__Activity__:
After repeating the line containing "Open the Activity Reminder email alert icon", stop; until then, repeat each line of the listing below exactly, starting with the first.

:: Available data ::

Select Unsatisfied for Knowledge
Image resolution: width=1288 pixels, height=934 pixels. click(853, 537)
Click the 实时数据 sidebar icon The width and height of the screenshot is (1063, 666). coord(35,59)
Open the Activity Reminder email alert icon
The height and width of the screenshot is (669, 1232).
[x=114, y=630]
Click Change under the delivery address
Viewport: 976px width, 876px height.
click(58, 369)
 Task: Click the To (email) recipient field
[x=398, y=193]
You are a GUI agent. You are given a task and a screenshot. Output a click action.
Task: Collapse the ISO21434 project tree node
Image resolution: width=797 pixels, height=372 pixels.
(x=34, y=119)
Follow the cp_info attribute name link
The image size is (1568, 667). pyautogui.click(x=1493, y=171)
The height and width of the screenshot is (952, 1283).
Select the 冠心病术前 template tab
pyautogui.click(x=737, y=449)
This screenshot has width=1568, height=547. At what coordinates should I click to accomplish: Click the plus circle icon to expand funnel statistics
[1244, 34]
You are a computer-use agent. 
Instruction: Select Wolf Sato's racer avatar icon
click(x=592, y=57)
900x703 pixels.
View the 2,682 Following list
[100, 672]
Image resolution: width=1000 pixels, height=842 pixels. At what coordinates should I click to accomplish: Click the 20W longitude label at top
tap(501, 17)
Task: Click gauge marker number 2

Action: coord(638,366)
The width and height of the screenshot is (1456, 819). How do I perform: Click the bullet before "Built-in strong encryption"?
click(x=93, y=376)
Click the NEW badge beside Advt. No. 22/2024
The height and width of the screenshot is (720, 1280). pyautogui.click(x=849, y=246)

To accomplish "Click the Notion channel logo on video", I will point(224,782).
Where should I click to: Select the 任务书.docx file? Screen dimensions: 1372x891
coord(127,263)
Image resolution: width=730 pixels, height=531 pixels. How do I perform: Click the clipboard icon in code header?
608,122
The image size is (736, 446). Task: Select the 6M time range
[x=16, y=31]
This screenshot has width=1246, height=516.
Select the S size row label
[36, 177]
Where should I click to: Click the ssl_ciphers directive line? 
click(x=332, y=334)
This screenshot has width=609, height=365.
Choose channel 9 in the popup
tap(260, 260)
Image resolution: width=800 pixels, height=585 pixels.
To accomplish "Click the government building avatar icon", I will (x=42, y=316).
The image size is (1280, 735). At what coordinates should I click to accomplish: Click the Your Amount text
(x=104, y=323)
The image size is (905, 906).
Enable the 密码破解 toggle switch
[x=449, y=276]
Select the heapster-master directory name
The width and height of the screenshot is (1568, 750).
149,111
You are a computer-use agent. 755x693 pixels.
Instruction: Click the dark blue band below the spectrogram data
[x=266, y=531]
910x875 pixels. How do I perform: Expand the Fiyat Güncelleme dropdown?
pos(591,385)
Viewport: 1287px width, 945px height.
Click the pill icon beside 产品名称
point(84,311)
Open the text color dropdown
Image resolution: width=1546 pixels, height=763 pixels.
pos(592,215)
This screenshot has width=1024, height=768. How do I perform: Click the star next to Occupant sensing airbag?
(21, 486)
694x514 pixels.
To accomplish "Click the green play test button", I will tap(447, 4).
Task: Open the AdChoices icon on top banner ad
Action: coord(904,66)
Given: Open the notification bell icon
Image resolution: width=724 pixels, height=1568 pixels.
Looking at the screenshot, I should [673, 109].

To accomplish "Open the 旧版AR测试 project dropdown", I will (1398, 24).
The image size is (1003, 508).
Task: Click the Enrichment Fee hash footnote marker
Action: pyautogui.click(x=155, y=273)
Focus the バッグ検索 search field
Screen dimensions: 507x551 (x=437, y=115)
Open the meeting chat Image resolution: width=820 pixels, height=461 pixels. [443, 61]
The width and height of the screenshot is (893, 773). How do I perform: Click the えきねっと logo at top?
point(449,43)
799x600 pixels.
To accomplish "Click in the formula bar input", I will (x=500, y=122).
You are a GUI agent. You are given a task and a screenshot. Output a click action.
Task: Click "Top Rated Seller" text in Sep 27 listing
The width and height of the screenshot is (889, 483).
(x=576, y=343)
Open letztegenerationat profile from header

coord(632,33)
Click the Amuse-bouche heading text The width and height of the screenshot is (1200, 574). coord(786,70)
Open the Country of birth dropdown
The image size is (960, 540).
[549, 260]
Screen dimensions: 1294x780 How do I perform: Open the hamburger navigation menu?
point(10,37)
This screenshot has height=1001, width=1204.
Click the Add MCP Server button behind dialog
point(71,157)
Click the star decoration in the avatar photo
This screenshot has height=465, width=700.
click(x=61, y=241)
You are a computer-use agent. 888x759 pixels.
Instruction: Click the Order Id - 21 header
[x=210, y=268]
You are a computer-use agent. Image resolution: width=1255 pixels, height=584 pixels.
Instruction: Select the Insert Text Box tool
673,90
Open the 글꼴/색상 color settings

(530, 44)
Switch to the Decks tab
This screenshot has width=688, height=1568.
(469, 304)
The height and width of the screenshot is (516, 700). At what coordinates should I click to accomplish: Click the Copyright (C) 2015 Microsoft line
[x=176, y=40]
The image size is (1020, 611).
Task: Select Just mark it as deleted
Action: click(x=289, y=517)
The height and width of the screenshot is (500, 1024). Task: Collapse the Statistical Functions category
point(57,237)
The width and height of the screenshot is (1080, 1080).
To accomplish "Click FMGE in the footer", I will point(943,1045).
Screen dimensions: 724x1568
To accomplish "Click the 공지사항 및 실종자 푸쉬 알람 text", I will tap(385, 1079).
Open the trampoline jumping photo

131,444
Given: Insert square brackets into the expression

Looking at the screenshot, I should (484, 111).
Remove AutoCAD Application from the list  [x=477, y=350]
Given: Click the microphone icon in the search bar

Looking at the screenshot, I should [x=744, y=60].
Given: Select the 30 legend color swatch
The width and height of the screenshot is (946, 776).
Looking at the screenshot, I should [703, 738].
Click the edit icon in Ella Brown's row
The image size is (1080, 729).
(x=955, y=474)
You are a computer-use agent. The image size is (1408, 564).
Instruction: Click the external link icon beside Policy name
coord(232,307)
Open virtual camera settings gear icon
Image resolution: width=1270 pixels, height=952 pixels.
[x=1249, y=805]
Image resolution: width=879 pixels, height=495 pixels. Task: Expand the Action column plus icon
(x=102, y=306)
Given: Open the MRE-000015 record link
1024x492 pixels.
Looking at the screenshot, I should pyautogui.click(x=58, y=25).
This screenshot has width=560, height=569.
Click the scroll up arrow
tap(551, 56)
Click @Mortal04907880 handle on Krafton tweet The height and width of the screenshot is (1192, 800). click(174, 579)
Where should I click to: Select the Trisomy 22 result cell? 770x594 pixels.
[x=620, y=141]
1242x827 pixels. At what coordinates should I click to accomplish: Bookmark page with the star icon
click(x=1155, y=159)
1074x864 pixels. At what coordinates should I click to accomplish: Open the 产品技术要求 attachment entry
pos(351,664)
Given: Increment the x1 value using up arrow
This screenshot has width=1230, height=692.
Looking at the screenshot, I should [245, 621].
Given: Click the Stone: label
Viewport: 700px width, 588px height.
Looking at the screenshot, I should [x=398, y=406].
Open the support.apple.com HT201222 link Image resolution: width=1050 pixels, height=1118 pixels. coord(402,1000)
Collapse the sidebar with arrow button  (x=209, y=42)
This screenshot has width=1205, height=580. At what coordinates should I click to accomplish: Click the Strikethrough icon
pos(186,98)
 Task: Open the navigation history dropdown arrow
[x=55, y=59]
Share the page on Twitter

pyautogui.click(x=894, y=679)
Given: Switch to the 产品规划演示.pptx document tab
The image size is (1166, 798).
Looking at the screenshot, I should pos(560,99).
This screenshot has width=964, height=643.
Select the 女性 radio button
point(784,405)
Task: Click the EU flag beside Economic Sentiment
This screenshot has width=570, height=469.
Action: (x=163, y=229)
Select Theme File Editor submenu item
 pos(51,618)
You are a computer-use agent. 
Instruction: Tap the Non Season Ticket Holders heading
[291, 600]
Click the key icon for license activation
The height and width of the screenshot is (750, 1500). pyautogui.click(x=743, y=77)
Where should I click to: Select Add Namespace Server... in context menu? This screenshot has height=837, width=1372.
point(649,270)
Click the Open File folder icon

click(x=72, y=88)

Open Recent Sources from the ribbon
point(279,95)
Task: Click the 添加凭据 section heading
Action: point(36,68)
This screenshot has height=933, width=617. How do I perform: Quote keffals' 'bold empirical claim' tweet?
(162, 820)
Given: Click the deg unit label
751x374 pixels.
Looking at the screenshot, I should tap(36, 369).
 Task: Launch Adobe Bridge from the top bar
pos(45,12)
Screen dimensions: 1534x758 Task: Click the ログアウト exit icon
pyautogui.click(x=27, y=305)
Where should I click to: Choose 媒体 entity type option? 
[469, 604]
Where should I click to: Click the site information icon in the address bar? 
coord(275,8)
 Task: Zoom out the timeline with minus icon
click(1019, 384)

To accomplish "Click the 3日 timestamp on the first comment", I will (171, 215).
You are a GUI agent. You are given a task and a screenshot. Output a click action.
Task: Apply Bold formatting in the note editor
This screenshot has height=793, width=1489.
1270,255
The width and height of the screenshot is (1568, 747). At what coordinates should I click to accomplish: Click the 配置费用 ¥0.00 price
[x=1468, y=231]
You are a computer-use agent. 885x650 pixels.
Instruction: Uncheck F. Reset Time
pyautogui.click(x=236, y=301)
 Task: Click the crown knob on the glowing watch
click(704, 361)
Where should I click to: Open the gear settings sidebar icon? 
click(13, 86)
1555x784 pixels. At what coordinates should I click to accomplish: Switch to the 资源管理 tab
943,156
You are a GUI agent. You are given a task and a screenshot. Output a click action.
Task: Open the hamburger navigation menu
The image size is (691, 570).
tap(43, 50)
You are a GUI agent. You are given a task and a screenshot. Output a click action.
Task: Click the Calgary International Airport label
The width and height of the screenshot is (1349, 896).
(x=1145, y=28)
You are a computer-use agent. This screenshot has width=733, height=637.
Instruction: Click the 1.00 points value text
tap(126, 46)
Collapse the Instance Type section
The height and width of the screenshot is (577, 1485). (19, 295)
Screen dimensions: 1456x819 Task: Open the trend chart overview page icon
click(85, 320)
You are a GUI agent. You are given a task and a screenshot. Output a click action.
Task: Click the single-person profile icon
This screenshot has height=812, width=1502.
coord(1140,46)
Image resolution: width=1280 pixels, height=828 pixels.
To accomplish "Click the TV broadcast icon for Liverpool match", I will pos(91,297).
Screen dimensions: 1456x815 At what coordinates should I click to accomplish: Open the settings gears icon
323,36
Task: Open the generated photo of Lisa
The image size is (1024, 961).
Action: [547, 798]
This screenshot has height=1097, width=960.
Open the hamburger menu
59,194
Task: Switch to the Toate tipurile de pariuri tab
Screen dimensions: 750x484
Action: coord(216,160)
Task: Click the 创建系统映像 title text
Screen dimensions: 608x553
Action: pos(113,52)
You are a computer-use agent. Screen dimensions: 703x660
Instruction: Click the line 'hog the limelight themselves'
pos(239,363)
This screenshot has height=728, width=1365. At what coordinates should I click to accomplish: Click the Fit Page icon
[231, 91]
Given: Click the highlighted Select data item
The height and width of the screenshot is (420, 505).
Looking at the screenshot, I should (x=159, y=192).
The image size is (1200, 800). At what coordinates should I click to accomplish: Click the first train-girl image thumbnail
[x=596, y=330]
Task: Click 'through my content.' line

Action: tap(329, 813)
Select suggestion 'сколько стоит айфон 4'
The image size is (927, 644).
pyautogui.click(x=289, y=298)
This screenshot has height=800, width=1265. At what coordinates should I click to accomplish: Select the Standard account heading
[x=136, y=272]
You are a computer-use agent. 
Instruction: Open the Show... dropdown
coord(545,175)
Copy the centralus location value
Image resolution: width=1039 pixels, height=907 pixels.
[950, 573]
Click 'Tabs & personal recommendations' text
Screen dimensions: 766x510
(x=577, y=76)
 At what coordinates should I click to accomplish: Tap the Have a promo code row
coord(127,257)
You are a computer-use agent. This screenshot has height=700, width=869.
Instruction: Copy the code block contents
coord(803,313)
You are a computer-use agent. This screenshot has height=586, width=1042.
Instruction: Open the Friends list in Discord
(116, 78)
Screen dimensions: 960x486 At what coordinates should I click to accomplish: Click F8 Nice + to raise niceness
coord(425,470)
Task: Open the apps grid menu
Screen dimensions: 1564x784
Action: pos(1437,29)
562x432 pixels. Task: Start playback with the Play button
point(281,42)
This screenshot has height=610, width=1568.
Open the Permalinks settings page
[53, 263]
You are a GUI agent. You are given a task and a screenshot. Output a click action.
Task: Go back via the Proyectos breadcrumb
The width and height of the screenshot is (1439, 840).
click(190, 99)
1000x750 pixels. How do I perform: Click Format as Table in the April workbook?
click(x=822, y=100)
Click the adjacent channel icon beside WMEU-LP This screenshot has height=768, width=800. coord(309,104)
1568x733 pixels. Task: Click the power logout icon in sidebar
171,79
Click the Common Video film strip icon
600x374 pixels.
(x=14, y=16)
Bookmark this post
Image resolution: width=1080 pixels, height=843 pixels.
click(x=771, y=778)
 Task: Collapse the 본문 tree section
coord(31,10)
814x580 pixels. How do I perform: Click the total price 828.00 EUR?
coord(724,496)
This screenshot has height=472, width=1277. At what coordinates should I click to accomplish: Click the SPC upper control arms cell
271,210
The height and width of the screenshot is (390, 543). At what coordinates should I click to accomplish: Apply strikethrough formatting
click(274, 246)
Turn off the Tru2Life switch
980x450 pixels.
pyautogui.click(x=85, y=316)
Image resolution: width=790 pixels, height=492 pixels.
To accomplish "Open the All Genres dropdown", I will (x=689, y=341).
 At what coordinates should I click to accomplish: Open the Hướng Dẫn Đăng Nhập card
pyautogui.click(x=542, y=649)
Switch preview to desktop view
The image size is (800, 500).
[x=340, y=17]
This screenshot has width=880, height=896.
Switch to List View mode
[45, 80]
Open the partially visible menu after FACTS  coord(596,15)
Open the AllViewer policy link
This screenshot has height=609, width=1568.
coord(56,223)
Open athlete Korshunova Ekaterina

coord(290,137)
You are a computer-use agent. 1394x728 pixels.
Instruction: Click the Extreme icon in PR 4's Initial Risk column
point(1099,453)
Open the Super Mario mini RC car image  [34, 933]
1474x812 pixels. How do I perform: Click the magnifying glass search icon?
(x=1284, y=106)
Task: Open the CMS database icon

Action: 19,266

:::

__Solution to the problem__:
Select Unsatisfied for Knowledge
Image resolution: width=1288 pixels, height=934 pixels. click(853, 537)
Click the 实时数据 sidebar icon The width and height of the screenshot is (1063, 666). coord(35,59)
Open the Activity Reminder email alert icon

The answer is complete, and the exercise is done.